*TEXT SECTION*.
begin

Thomas Erben Gallery
526 West 26th Street
4th Floor New York, NY 10001

November 7th - December 21st
Opening: November 7th 06:00 PM - 08:30 PM

It is our great pleasure to announce an axe for a wing-bone,
Yamini Nayar's second solo exhibition with Thomas Erben Gallery.
This new body of work continues Nayar's process-oriented
practice, further highlighting her method of construction and
destruction, where the finally selected photographic recording
might not be an end result but chosen from a state "in between."
This is particularly evident in a series of four black-and-white
small-scale studies, different iterations of a makeshift room where
common elements take on roles that change from image to image.
The timeline is unclear, giving a sense of parallel realities, and the
improbable constructions disrupt any sense of spatial logic as they
veer towards abstraction.

Process and temporality have always been essential to Nayar's
work: tabletop and wall-built models are fashioned from raw
industrial materials and studio debris, and continuously reworked
while being documented by the camera. The works in an axe for a
wing-bone seem even more impermanent than earlier examples,
unhinging meaning/logic in a classic surrealist clash of visual
impulses, where multiple perspectives are contained within the
same image. Constructions that previously appeared fractured but
stable have been infused with a heightened precariousness, the
delicate energy of a place whose very structure is founded on the
constant shift of time and movement. There is a presence of body
in these spaces, hands building and tearing apart, the physical
and personal merging with the space itself as each small event
leaves its mark.

end

*LISTING*.
begin

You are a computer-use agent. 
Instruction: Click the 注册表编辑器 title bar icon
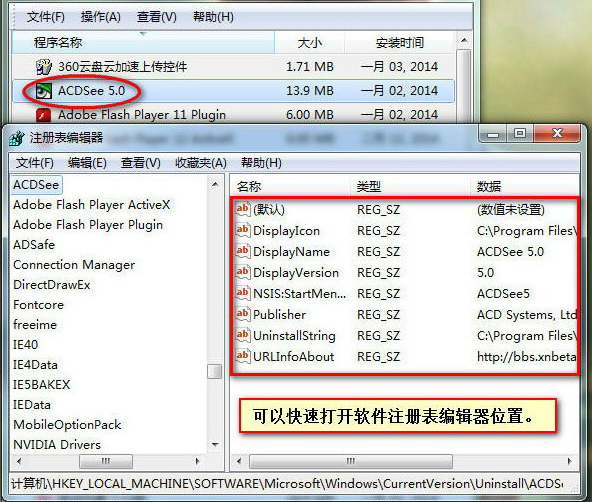pyautogui.click(x=16, y=138)
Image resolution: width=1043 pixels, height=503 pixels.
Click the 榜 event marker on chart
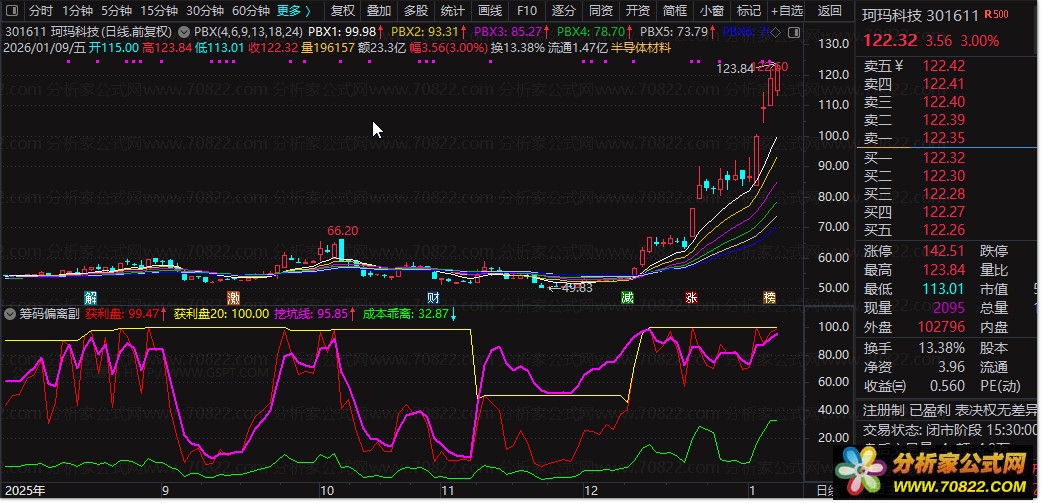point(770,297)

end

*SHORT EXERCISE*.
Write out the announcement of Yamini Nayar's exhibition at Thomas Erben Gallery word for word, from start to finish. The rows play no part in what comes next.

*RIGHT ANSWER*.
Thomas Erben Gallery
526 West 26th Street
4th Floor New York, NY 10001

November 7th - December 21st
Opening: November 7th 06:00 PM - 08:30 PM

It is our great pleasure to announce an axe for a wing-bone,
Yamini Nayar's second solo exhibition with Thomas Erben Gallery.
This new body of work continues Nayar's process-oriented
practice, further highlighting her method of construction and
destruction, where the finally selected photographic recording
might not be an end result but chosen from a state "in between."
This is particularly evident in a series of four black-and-white
small-scale studies, different iterations of a makeshift room where
common elements take on roles that change from image to image.
The timeline is unclear, giving a sense of parallel realities, and the
improbable constructions disrupt any sense of spatial logic as they
veer towards abstraction.

Process and temporality have always been essential to Nayar's
work: tabletop and wall-built models are fashioned from raw
industrial materials and studio debris, and continuously reworked
while being documented by the camera. The works in an axe for a
wing-bone seem even more impermanent than earlier examples,
unhinging meaning/logic in a classic surrealist clash of visual
impulses, where multiple perspectives are contained within the
same image. Constructions that previously appeared fractured but
stable have been infused with a heightened precariousness, the
delicate energy of a place whose very structure is founded on the
constant shift of time and movement. There is a presence of body
in these spaces, hands building and tearing apart, the physical
and personal merging with the space itself as each small event
leaves its mark.